It is really hard to get back into blogging when you haven't done it in a while. Over the past few days I have thought of blogging about various things but I kept thinking, "I haven't blogged in so long, what a stupid thing to write about." It is almost like starting new- I have the same feelings of insecurity. How stupid. Part of me thinks, If I feel this way I should just not make my blog public. The other part of me thinks that I enjoy getting feedback from my friends and family who read it and mention different posts to me. I have also enjoyed making various "friends" in the blogosphere. I rarely check my stats page anymore, because I don't care whether I have 10 or 100 hits in a day and I don't really care whether a stranger happens upon this blog and comments that they like it (which isn't to say that if you are a stranger who happens upon this blog you shouldn't comment that you like it...;) ).
I am just going to stick to the description at the top of this blog: Nothing too earth shattering, but important to me.
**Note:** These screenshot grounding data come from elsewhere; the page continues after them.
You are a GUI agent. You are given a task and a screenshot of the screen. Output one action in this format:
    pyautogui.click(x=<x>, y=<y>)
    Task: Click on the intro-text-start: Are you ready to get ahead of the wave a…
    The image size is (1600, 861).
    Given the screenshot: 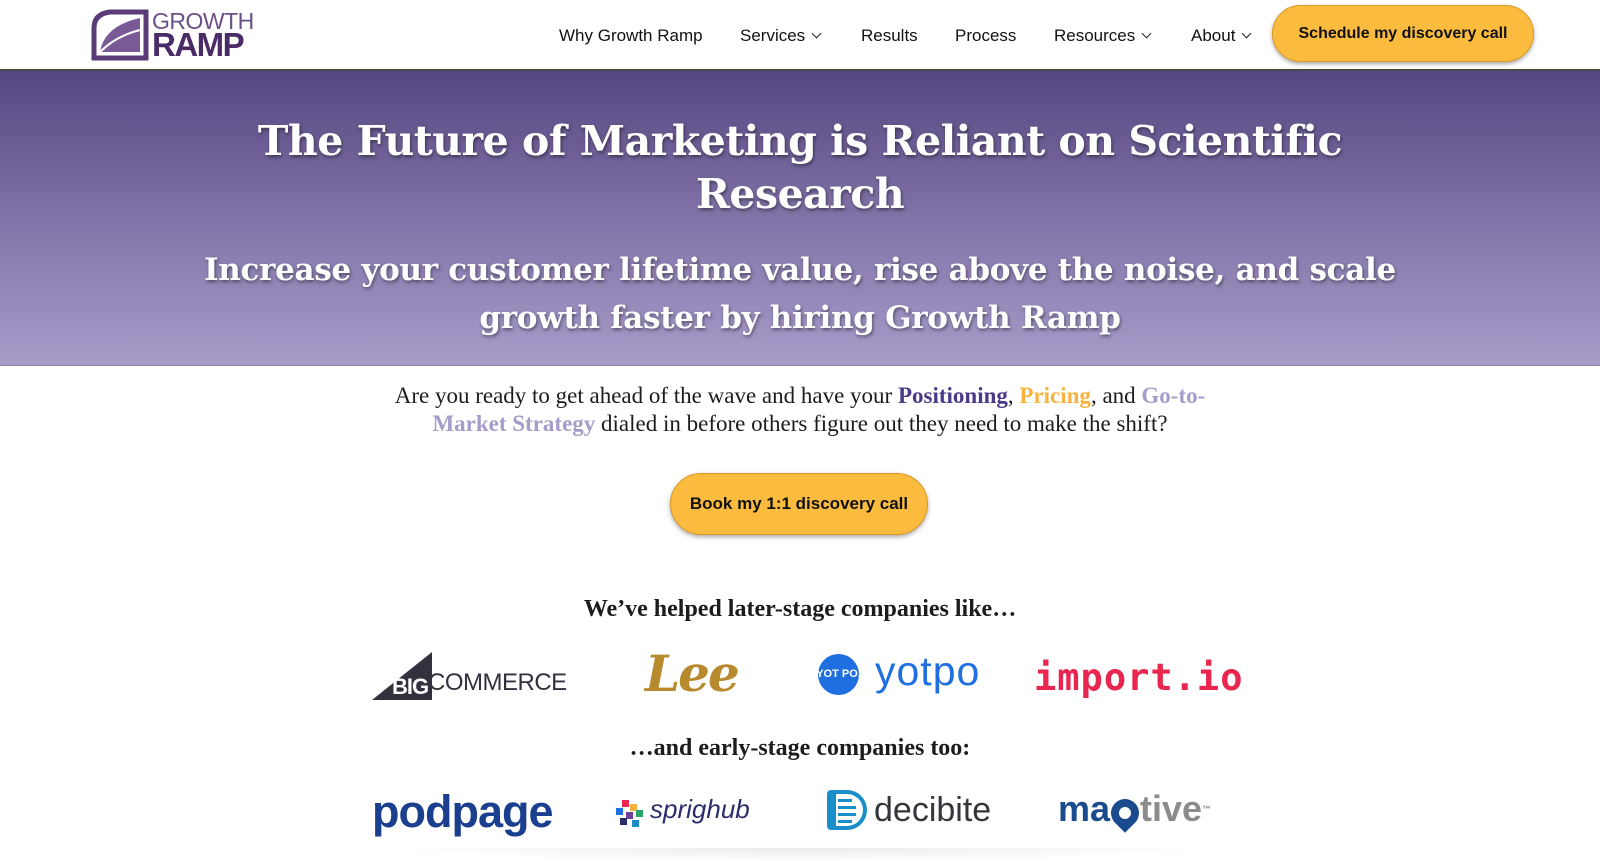 What is the action you would take?
    pyautogui.click(x=646, y=396)
    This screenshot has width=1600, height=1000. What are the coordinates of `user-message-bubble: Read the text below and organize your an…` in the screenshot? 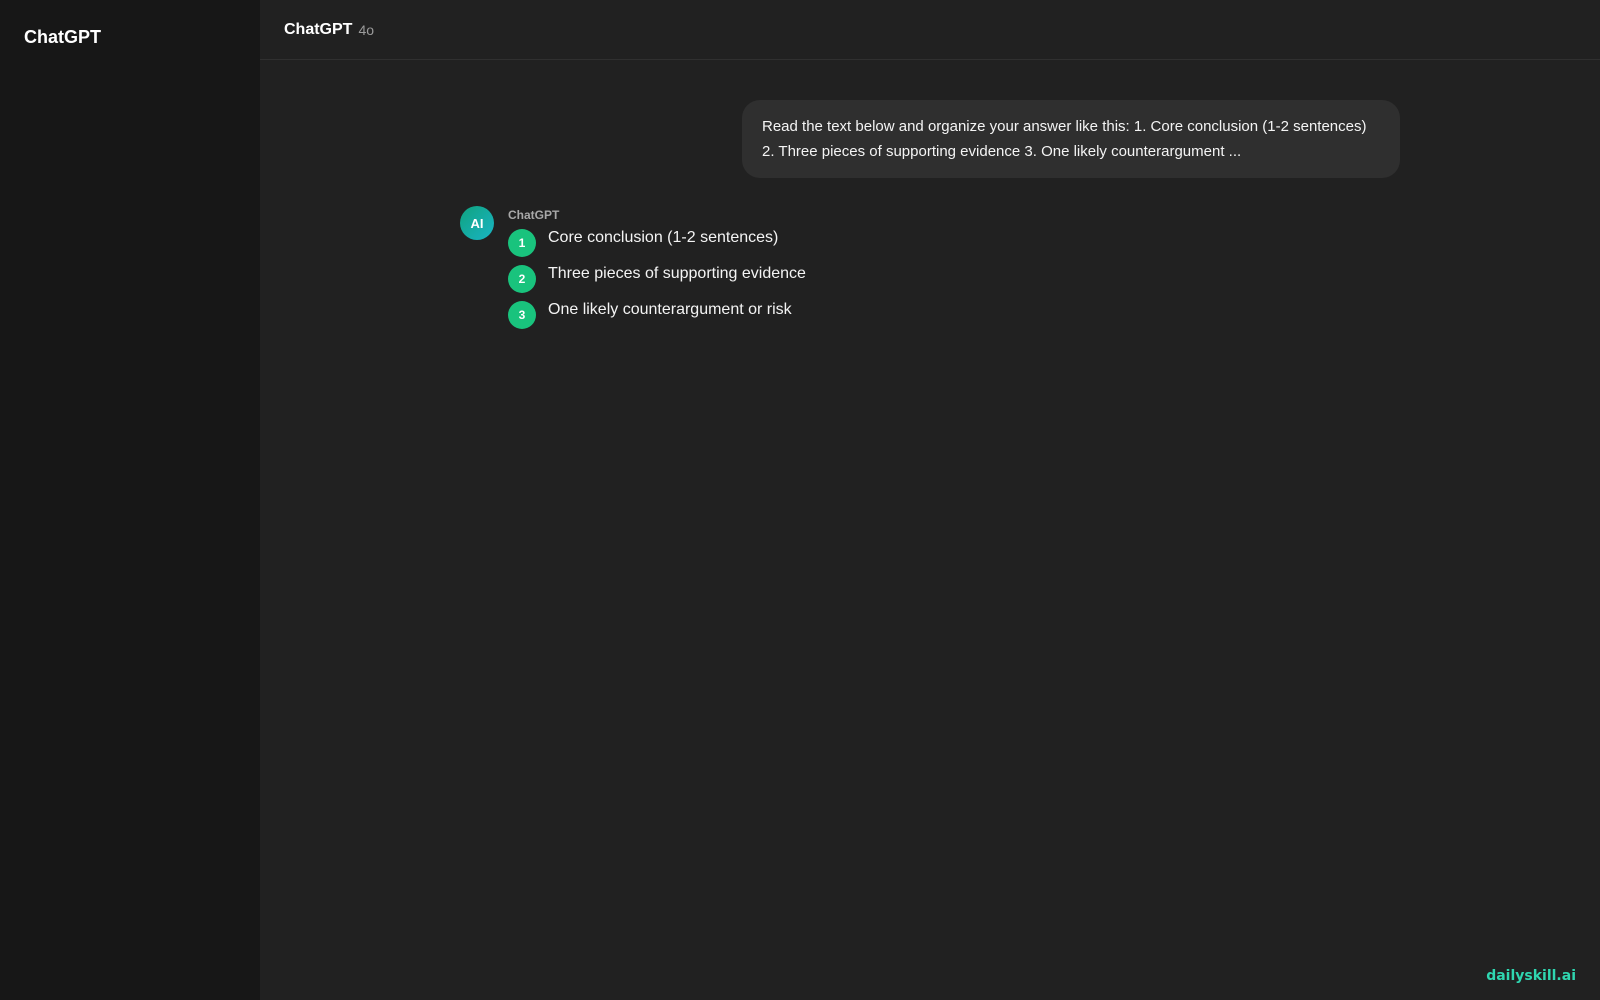 It's located at (1071, 139).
I am not going to take myself too seriously. This will make things a whole lot easier!
Oh, a BIG Congratulations to Maphet, the man who makes Baltiblogs possible, and his wife Amy on the birth of their son, Samuel. I hope they enjoy parenthood and all that comes with it!
Posted by peninah at March 16, 2005 07:11 PMI missed your blog! I need to learn to take myself not so seriously...does blogging help?!? Anyway, glad you are back.
Posted by: ez at March 17, 2005 03:43 AMI need to learn not to take myself too seriously. Does blogging help?! Anyway, glad you are back.
Posted by: ez at March 17, 2005 03:45 AMez: where have you been hiding???